[Start of DOCUMENT TEXT]
# Poule au Pot Recipe Wanted



## shel (Dec 20, 2006)

Does anyone have a good, "authentic" recipe for Poule au Pot, one that uses an older or roasting chicken. Paula Wolfert had such a recipe in the first edition of The Cooking of Southwest France, however, my copy of the book is packed away and I can't get at it for a few weeks.

scb


----------



## teamfat (Nov 5, 2007)

As I recall, poule au pot is just a poached chicken, usually an old, tough stewing hen. Throw it in a pot, cover with beef broth, toss in some carrots, a leek or two and, uh, some root vegetable. It might be parsnips or turnips, I don't think it is potatoes in the traditional recipe. Bring to a low simmer, cook until the chicken is done, maybe 45 minutes or so. Tarragon and a wee bit of rosemary might be a good bouquet garni. I think the use of beef broth to poach the chicken is based on the idea that every French country farmhouse has a big cauldron of pot au feu going at all times. If I were doing it I'd probably throw in a bay leaf, a clove and some chunks of garlic as well.

I might have a real recipe for it in one of my books, I'll try to remember to look for it in the morning.

mjb.


----------



## shel (Dec 20, 2006)

Using beef broth or stock is an authentic touch, as is the use of root vegetables. I'm not sure about potatoes. In many cases the chicken is stuffed with ground or minced ham, maybe some similarly prepared chicken livers, and a mixture of aromatics, maybe some bread crumbs. I recall a longer simmering time - maybe a couple of hours total, maybe even more. Depends on the size and age of the bird.
[End of DOCUMENT TEXT]
[Start of STORED RECORDS]
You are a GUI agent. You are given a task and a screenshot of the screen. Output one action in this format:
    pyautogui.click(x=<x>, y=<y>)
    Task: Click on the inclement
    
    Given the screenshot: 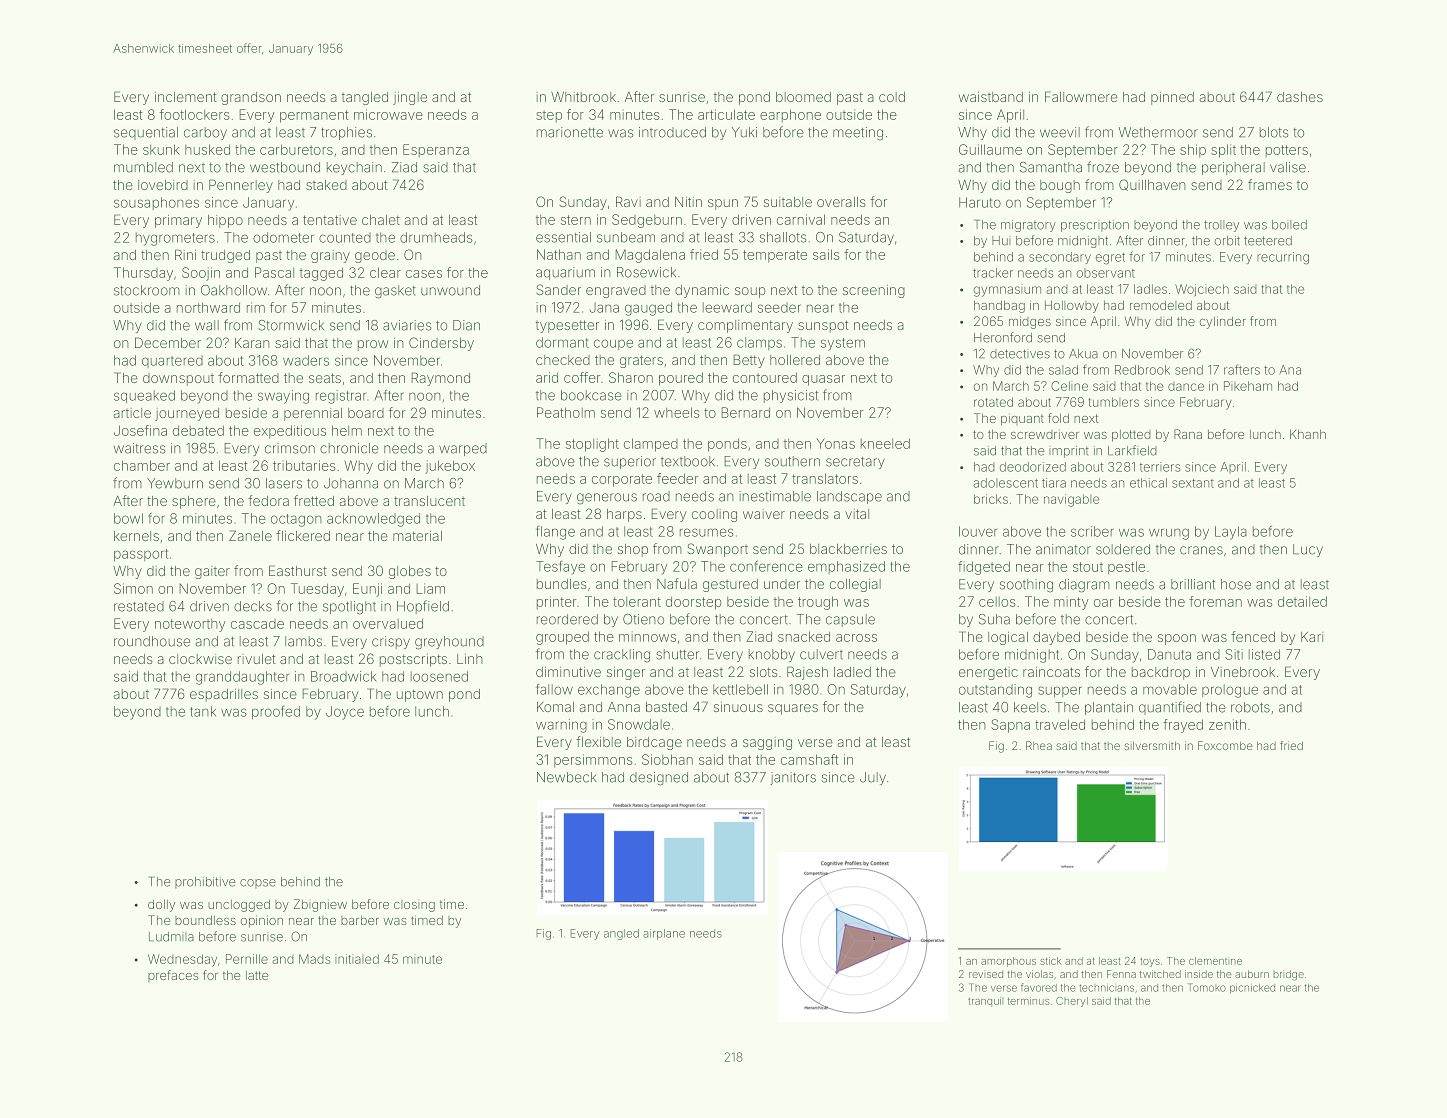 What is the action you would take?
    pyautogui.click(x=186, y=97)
[End of STORED RECORDS]
§ **TASKS TO COMPLETE**
• 1. In the poule au pot thread, why does teamfat think the chicken is poached in beef broth?
• 2. Quote everything in the poule au pot thread from "As I recall, poule" down to "garlic as well.".

§ **EXPECTED RESULTS**
• 1. Teamfat thinks the beef broth comes from the idea that every French country farmhouse has a big cauldron of pot au feu going at all times.

• 2.
As I recall, poule au pot is just a poached chicken, usually an old, tough stewing hen. Throw it in a pot, cover with beef broth, toss in some carrots, a leek or two and, uh, some root vegetable. It might be parsnips or turnips, I don't think it is potatoes in the traditional recipe. Bring to a low simmer, cook until the chicken is done, maybe 45 minutes or so. Tarragon and a wee bit of rosemary might be a good bouquet garni. I think the use of beef broth to poach the chicken is based on the idea that every French country farmhouse has a big cauldron of pot au feu going at all times. If I were doing it I'd probably throw in a bay leaf, a clove and some chunks of garlic as well.